- **WHAT TO PRODUCE**
Set down, please, without alteration, the lines of the entries below from the first through the one containing "Task: Click the dollar icon beside TIP".

Stored data entries
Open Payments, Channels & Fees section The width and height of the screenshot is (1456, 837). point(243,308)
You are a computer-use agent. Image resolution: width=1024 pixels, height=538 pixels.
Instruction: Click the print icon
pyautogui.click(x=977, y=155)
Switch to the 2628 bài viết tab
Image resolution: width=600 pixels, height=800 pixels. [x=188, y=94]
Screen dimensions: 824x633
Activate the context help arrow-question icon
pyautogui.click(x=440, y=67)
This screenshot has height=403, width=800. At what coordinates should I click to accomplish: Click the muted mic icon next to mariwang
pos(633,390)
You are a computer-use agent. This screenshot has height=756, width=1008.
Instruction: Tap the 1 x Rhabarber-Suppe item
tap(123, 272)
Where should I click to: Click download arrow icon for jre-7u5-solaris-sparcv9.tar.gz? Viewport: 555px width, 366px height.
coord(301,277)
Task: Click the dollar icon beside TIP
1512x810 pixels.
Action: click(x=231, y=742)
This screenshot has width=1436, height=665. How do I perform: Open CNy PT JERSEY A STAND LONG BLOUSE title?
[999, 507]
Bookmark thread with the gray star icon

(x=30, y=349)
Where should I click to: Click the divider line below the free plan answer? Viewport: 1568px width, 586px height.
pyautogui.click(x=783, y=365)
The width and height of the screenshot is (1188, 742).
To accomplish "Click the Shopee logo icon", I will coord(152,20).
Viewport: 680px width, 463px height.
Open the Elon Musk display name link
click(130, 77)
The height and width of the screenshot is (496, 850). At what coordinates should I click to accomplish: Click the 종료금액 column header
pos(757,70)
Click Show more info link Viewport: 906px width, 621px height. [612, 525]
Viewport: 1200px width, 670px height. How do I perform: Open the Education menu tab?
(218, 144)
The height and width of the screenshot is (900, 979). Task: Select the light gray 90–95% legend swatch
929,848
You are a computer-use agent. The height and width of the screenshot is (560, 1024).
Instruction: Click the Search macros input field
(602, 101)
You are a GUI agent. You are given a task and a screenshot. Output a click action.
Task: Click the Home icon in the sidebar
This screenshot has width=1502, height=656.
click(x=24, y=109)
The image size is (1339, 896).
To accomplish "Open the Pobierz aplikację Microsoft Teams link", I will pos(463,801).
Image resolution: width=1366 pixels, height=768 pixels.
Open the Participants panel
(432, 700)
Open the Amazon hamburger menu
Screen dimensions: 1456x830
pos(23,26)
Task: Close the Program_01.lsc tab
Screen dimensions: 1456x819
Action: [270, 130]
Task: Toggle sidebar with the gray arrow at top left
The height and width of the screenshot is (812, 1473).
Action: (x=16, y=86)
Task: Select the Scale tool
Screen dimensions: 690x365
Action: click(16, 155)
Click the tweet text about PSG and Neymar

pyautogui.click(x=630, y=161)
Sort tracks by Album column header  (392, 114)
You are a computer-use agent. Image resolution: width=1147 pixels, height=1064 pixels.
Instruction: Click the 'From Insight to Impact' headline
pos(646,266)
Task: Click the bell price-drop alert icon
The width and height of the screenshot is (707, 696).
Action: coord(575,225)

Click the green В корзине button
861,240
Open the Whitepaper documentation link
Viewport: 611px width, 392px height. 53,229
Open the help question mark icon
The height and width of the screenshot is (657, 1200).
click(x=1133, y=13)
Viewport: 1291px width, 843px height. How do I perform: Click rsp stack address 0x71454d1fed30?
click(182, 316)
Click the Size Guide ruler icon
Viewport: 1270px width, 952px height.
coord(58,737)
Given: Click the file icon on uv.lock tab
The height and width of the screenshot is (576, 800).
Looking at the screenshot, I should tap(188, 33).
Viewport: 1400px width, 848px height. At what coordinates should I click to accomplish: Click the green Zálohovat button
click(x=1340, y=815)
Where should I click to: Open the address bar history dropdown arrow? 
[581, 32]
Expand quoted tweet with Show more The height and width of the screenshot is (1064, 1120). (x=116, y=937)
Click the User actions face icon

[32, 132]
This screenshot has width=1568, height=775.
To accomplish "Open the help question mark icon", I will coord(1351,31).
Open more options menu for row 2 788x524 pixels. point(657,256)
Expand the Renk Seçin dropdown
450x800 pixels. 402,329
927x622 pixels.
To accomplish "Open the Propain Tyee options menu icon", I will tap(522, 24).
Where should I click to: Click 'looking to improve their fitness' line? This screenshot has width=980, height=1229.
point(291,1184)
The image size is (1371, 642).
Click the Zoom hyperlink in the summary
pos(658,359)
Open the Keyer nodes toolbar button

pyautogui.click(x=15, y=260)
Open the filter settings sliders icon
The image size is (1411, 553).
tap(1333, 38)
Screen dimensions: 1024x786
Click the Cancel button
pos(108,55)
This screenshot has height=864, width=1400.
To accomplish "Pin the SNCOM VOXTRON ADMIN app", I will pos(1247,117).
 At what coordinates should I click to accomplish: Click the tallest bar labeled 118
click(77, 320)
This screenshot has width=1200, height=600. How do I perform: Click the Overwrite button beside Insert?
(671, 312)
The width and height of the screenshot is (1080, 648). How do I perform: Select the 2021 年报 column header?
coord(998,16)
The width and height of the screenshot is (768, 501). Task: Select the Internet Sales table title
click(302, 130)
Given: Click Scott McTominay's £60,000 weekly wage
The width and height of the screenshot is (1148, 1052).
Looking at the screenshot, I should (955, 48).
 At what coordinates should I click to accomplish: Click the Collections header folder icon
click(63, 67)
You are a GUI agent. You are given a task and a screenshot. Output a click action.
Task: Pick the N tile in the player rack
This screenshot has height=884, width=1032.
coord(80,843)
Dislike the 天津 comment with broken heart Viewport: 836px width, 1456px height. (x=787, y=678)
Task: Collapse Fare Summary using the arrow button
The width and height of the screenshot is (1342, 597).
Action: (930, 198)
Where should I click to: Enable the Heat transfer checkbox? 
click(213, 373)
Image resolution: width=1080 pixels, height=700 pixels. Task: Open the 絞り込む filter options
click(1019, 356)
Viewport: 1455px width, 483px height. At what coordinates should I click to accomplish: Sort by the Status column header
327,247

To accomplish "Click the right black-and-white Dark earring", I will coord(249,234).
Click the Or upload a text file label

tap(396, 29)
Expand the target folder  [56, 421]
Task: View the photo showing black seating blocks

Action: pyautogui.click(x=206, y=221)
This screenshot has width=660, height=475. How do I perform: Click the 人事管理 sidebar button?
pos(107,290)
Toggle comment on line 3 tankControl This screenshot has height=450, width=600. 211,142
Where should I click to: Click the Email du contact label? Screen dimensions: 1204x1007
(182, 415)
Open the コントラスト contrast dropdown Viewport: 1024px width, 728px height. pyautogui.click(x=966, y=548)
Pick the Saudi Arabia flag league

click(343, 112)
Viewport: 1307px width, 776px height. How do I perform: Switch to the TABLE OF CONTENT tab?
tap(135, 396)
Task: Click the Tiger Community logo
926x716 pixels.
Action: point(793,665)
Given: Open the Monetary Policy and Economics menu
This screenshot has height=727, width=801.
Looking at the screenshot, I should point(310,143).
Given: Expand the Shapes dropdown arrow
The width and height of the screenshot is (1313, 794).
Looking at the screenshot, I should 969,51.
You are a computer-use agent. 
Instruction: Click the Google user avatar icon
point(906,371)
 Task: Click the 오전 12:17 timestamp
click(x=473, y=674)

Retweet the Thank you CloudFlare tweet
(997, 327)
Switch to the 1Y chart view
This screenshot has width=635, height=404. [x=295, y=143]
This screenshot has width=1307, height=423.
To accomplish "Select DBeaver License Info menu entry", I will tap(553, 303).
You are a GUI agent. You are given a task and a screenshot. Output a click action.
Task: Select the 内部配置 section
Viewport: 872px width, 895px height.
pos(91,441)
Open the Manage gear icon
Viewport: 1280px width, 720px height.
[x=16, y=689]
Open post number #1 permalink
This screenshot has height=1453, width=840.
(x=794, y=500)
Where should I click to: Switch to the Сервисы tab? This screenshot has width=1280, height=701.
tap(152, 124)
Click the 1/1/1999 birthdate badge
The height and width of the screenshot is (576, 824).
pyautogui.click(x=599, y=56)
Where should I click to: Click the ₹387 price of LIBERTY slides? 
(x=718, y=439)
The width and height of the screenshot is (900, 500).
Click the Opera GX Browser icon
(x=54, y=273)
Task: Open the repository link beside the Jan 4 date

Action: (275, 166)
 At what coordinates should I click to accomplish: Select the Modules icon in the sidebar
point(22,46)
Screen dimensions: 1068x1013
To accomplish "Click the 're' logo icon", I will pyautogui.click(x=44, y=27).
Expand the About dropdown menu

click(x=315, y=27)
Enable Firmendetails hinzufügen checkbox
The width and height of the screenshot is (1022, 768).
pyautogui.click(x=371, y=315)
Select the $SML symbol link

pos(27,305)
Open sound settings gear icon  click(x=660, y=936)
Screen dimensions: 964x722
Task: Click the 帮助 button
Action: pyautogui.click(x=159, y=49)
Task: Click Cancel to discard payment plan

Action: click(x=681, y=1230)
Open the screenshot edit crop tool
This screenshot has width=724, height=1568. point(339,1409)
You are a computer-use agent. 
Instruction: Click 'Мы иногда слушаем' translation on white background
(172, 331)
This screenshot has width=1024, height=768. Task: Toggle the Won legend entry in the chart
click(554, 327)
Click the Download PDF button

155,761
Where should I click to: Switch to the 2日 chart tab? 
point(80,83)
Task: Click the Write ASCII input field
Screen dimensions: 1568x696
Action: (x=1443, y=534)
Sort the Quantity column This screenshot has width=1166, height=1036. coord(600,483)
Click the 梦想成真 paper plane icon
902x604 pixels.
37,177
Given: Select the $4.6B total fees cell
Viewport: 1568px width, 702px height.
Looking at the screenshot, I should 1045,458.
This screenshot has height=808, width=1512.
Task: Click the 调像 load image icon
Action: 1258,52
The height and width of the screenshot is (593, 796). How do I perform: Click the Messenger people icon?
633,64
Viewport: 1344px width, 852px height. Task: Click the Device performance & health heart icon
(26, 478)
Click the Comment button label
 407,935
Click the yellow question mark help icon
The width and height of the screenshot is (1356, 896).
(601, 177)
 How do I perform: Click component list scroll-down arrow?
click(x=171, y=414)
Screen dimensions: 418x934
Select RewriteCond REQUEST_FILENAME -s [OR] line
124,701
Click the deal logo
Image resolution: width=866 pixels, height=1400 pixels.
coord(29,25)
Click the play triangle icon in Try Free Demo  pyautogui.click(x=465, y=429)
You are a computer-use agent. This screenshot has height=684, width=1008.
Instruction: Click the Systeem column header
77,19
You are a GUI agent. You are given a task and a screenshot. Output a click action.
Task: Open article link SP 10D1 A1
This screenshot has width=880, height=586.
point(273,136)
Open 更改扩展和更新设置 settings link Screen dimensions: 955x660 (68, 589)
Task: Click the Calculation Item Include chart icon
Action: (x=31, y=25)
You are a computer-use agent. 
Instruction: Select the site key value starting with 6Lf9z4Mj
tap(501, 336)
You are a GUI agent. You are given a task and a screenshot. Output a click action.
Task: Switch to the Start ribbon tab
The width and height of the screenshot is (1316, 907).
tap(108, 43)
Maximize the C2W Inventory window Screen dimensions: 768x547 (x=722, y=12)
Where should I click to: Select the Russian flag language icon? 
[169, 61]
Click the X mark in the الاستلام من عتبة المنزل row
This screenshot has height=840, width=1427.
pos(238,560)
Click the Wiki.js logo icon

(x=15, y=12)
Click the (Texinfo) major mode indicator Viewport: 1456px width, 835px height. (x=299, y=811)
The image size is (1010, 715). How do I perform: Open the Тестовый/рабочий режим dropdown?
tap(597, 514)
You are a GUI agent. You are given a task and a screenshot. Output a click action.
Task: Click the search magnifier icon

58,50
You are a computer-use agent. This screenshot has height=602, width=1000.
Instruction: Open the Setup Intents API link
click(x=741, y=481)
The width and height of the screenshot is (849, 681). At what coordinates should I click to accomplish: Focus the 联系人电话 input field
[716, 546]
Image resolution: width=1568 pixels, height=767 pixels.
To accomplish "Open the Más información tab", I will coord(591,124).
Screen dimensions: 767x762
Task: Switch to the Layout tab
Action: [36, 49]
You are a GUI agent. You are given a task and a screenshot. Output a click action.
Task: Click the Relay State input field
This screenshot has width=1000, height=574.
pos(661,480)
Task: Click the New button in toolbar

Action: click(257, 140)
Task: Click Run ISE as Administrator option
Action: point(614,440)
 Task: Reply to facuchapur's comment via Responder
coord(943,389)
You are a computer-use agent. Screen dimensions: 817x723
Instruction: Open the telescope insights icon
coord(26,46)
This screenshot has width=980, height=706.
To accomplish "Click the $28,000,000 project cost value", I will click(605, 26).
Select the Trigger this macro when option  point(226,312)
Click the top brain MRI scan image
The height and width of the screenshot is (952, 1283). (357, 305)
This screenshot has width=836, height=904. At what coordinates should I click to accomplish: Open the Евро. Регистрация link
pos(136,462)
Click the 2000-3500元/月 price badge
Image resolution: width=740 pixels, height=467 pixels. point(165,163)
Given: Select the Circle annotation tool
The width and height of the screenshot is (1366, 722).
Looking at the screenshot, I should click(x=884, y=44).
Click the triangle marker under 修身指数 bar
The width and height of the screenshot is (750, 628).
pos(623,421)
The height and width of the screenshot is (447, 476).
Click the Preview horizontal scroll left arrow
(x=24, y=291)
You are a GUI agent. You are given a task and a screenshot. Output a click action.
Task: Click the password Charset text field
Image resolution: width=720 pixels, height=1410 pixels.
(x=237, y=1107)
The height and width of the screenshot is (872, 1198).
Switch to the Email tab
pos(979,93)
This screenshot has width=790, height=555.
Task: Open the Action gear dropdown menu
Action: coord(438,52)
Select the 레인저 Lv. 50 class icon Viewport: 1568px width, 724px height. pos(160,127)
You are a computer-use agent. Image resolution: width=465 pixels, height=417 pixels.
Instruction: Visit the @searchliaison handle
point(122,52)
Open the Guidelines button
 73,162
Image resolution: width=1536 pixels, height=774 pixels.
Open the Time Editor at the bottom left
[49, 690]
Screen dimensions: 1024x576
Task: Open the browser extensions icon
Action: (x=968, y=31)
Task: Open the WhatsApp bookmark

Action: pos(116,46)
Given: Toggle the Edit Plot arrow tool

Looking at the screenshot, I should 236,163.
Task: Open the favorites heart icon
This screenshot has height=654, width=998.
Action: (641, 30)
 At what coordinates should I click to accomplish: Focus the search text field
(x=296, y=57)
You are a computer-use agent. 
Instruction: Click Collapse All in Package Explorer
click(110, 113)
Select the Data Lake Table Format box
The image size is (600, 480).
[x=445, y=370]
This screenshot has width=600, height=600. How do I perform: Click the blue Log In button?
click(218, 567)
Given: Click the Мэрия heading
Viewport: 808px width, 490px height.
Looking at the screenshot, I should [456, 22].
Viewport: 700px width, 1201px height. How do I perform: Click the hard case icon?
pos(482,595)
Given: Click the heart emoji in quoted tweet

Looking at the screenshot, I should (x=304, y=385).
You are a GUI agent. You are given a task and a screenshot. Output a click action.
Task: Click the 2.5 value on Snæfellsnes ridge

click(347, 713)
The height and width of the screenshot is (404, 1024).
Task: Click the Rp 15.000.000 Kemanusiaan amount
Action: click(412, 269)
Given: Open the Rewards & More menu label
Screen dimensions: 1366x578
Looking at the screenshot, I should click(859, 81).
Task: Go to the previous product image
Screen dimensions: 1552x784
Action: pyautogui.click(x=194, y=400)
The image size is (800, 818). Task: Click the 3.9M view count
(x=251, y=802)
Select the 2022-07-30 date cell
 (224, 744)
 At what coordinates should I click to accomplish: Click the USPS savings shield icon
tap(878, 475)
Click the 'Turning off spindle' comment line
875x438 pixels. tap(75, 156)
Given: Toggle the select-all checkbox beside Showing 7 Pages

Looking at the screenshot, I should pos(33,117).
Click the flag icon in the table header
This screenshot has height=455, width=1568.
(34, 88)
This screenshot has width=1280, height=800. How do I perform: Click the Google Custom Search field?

- **WRITTEN SOLUTION**
Open Payments, Channels & Fees section The width and height of the screenshot is (1456, 837). point(243,308)
You are a computer-use agent. Image resolution: width=1024 pixels, height=538 pixels.
Instruction: Click the print icon
pyautogui.click(x=977, y=155)
Switch to the 2628 bài viết tab
Image resolution: width=600 pixels, height=800 pixels. [x=188, y=94]
Screen dimensions: 824x633
Activate the context help arrow-question icon
pyautogui.click(x=440, y=67)
This screenshot has height=403, width=800. At what coordinates should I click to accomplish: Click the muted mic icon next to mariwang
pos(633,390)
You are a computer-use agent. This screenshot has height=756, width=1008.
Instruction: Tap the 1 x Rhabarber-Suppe item
tap(123, 272)
Where should I click to: Click download arrow icon for jre-7u5-solaris-sparcv9.tar.gz? Viewport: 555px width, 366px height.
coord(301,277)
Task: Click the dollar icon beside TIP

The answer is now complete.